I have one entry in a book (90% empty, fyi) where it says I'm in bed writing, and the three cats, Boy Kitty, Girl Kitty and Mirrie are there.  Mirrie was a stray, considered an imposter by the "Kitties" I'm sure. They never got on, so this image is clearly a (rare) blissful moment.  When I first found the diary years later, I remembered it. Boy Kitty, Girl Kitty and Mirrie, all three of them lying on the bed (note with significant distance between them) while I'm writing away on the laptop.
Cats are the best.
RIP you three.
I am thinking about this now because I met a woman recently, having a huge property dispute with an ex partner. He denied they had ever lived together, because she was claiming her legal share of property.

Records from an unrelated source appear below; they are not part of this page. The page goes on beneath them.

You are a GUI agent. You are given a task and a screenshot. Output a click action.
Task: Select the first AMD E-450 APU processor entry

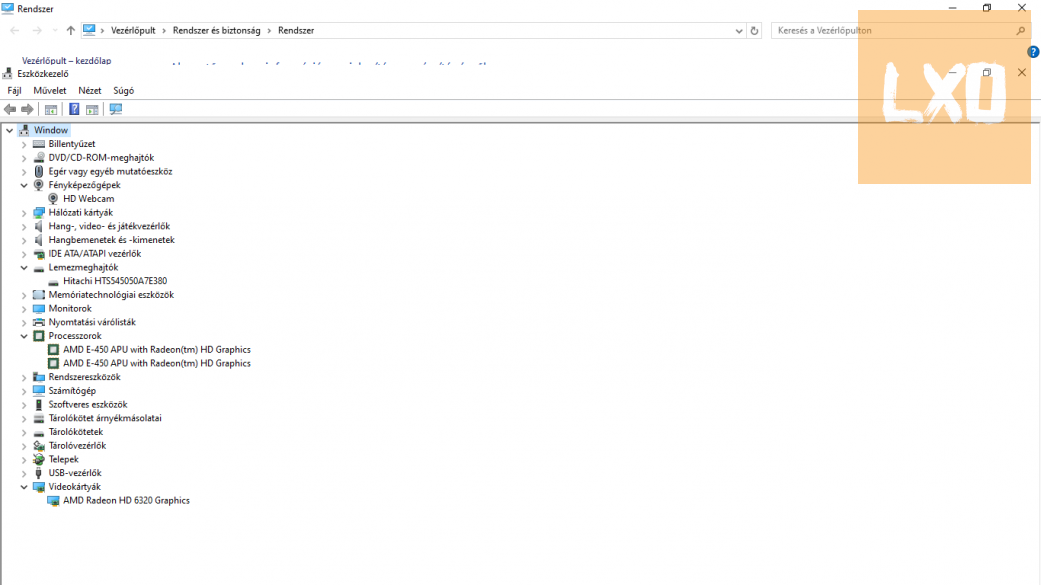(x=156, y=350)

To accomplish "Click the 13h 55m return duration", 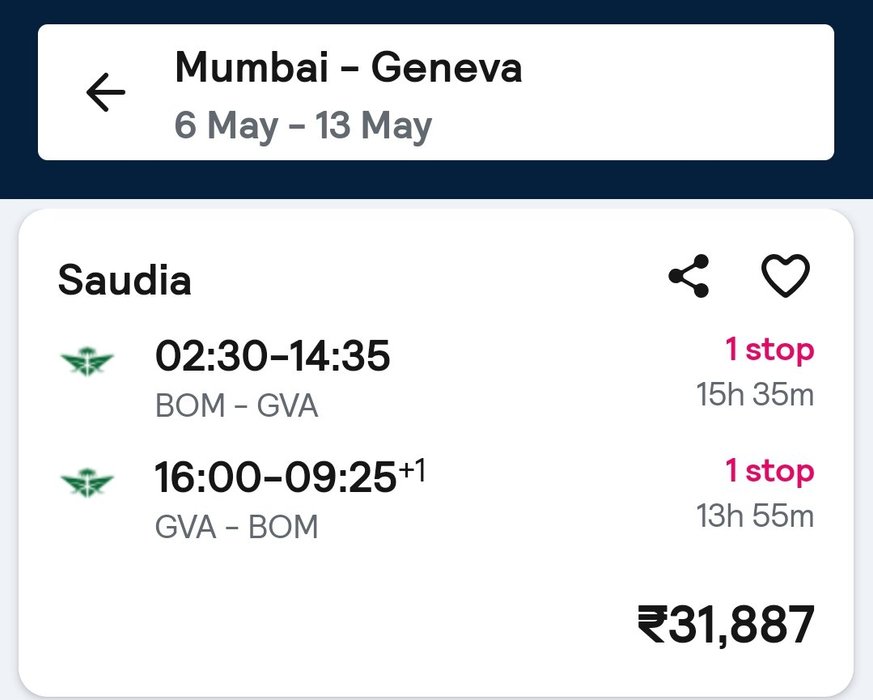I will tap(755, 516).
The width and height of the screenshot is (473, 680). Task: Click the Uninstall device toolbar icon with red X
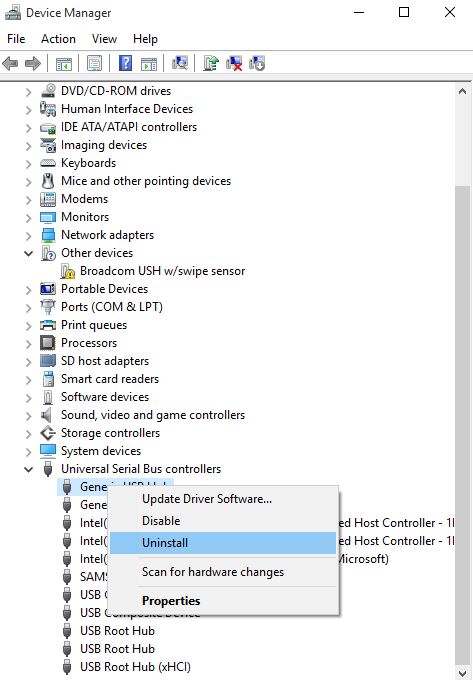click(234, 63)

She remembered an article being written about him years earlier,  that it was published in a local paper, and there was a photograph of them in their house. It was proof, she hoped, that they had lived together because all these years on, there was little proof at all. It was quite a crazy story, but she needed this photograph - whenever it was. Yet none of the possible newspapers it could have been in are digitised. There's no way of finding out which issue it was in, beyond a vague memory of a year and a newspaper. The only way to find the pic, will be to go through issue after issue of newspapers she think it might be in, and it will take hours and hours and hours. It''ll be worth it in the end if she gets her share of the property, but boy, talk about time consuming. Not to mention how it is a dispute gets to the stage where she has to have real proof she lived there, when it happened over ten years ago.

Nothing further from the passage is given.